GREFFIER PRÉSENT AUX DÉBATS : Mme C D
COMPOSITION DE LA COUR LORS DU DÉLIBÉRÉ :
PRÉSIDENT : Madame Marie-Catherine SCHNEIDER, Président de Chambre
ASSESSEURS : Madame Caroline FEVRE, Président de Chambre
Monsieur Hervé HUMBERT, Conseiller
Par acte d’huissier en date du 3 décembre 2012, la SA GRDF a fait assigner Monsieur B Y, exerçant à l’enseigne O DELICES RESTAURANT SNACK, devant le tribunal d’instance de METZ afin de le voir condamner, avec exécution provisoire, à lui payer la somme de 5.018,69€, majorée des intérêts au taux légal à compter du 24 juillet 2012, subsidiairement à compter du 2 novembre 2012, outre la somme de 1.200€ au titre de l’article 700 du Code de procédure civile, ainsi qu’aux entiers frais et dépens.
Elle expliquait que Monsieur E F, titulaire d’un abonnement au gaz naturel concernant une cellule commerciale sise 8, rue de la Gare à X, avait procédé à la clôture de son abonnement le 15 juillet 2009, avec effet au 1er juillet 2009.
Elle exposait que le 19 juin 2012, un technicien assermenté avait fortuitement constaté l’existence d’une consommation de gaz à ce point matricule, alors qu’aucune demande de rétablissement de l’alimentation et fourniture gaz n’avait été enregistrée depuis la clôture, de sorte qu’un branchement de gaz avait manifestement été illicitement mis en place par Monsieur B Y, exploitant de l’enseigne « O DELICES RESTAURANT SNACK » ; que dans ces conditions, une facture de 5.018,69€ correspondant à la consommation s’étendant du 1er septembre 2009 au 19 juin 2012 avait été émise et adressée au défendeur ; que faute de règlement de ladite somme malgré l’établissement d’une lettre de rappel le 10 juillet 2012, d’une mise en demeure restée infructueuse en date du 24 juillet 2012 et d’une nouvelle mise en demeure adressée par lettre recommandée le 2 novembre 2012 et retournée non réclamée, elle se trouvait contrainte de saisir la présente juridiction sur le fondement de l’article 1382 du Code civil.

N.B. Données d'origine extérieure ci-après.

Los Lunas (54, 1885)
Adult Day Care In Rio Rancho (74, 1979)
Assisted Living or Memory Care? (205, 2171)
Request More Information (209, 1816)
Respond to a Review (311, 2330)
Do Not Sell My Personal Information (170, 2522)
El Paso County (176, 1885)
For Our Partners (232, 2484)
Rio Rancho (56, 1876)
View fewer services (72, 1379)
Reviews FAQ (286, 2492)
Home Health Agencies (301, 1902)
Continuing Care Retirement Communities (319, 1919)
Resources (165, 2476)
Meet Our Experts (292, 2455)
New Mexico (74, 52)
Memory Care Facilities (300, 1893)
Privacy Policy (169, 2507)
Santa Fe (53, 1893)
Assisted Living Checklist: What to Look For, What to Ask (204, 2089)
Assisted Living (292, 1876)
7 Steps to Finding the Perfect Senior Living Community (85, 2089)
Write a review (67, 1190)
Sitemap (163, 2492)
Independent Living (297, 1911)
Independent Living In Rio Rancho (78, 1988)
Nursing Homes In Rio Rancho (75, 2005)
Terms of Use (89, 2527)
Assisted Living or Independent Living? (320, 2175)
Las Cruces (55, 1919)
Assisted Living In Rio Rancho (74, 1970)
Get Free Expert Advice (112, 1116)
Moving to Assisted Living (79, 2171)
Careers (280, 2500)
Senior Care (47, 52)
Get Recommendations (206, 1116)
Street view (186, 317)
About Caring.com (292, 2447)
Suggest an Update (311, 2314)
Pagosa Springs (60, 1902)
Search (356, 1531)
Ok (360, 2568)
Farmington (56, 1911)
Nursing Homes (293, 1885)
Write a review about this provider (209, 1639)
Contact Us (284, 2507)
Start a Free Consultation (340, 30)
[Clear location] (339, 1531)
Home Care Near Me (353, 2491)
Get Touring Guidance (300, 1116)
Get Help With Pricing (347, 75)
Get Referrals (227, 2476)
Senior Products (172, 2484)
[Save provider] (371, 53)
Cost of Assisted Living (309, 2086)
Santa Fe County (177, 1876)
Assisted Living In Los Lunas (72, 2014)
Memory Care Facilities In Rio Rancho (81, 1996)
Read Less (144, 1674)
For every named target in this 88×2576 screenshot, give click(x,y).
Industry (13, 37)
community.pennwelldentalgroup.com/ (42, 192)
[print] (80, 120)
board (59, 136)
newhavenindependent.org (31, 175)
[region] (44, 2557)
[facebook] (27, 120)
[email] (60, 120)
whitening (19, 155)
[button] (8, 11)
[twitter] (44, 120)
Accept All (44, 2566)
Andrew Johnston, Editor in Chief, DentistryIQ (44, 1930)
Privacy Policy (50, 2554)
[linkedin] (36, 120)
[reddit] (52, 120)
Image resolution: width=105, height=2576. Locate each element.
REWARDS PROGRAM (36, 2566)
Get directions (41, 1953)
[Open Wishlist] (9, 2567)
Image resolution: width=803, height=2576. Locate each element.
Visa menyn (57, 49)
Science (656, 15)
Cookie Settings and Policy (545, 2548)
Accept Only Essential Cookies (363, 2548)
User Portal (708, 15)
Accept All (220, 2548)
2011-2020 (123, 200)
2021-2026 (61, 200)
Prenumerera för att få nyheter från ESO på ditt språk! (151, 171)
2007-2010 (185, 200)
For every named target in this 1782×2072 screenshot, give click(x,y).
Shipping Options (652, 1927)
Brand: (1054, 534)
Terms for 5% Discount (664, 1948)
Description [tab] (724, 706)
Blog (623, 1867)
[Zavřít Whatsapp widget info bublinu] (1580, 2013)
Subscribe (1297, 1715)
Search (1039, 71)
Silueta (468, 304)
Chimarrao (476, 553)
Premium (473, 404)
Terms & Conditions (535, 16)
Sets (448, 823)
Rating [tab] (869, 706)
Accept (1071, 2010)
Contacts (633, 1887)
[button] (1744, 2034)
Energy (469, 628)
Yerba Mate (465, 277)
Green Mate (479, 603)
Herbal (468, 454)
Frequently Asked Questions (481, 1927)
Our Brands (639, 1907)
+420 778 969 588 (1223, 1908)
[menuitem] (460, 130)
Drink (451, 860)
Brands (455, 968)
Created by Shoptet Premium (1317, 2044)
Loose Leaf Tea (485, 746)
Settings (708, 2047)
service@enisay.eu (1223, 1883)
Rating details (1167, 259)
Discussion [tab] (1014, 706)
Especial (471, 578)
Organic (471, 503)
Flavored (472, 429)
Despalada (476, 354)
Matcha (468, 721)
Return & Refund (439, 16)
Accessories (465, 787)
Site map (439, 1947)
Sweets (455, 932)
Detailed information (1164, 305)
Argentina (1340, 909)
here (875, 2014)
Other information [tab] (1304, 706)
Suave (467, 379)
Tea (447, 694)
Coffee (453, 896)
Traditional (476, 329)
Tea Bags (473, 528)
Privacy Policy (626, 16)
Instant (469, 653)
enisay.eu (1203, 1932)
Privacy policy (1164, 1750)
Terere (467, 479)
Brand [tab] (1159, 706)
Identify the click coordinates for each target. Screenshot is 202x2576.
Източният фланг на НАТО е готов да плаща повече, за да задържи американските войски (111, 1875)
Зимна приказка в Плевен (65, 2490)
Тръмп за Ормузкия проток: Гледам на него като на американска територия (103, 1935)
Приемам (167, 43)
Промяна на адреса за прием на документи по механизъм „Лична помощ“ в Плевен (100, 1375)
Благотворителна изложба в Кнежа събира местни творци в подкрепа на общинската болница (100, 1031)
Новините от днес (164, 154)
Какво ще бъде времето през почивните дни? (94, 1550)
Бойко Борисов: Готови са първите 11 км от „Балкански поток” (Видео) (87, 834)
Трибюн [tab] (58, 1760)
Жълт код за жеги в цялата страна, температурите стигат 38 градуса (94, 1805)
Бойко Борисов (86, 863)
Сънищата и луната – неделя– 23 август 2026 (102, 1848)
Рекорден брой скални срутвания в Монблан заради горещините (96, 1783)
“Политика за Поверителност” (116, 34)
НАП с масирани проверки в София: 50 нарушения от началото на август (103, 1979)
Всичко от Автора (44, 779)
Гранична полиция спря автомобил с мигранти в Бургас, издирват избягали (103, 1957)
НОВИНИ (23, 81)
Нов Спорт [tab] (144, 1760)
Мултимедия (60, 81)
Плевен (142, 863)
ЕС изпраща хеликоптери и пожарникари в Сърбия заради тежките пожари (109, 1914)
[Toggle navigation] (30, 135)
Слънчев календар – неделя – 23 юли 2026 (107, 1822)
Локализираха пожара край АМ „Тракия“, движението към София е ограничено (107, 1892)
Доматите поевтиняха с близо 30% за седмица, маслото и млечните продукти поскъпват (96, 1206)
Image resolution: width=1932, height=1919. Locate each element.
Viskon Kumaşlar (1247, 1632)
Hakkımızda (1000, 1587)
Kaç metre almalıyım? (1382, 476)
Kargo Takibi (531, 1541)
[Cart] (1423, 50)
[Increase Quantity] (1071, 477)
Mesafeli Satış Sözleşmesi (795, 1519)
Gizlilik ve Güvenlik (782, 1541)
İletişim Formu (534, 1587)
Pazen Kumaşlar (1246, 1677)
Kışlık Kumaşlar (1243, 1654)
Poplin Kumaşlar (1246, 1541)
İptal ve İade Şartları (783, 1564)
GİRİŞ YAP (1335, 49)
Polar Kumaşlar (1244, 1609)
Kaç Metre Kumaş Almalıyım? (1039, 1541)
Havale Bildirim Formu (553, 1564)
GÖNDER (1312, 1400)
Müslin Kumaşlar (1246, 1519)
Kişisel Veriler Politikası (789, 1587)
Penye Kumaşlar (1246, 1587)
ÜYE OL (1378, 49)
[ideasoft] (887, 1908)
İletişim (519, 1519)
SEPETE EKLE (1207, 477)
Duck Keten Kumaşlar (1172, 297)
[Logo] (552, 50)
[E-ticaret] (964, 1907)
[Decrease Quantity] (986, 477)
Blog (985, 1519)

Monsieur G Y, cité par dépôt de l’assignation en l’étude de l’huissier instrumentaire, n’a pas comparu et n’a pas été représenté.
Par jugement réputé contradictoire du 8 novembre 2013, le Tribunal d’instance de METZ a :
— condamné Monsieur B Y à payer à la SA GRDF la somme de 5.018,69€ de dommages-intérêts au taux légal à compter du prononcé de la décision
— rejeté toute autre demande
— dit n’y avoir lieu au prononcé de l’exécution provisoire
— condamné Monsieur B Y à payer à la SA GRDF la somme de 450€ au titre de l’article 700 du Code de procédure civile
— condamné Monsieur B Y aux dépens.
Par déclaration du 14 février 2014, Monsieur B Y a interjeté appel à l’encontre de ce jugement.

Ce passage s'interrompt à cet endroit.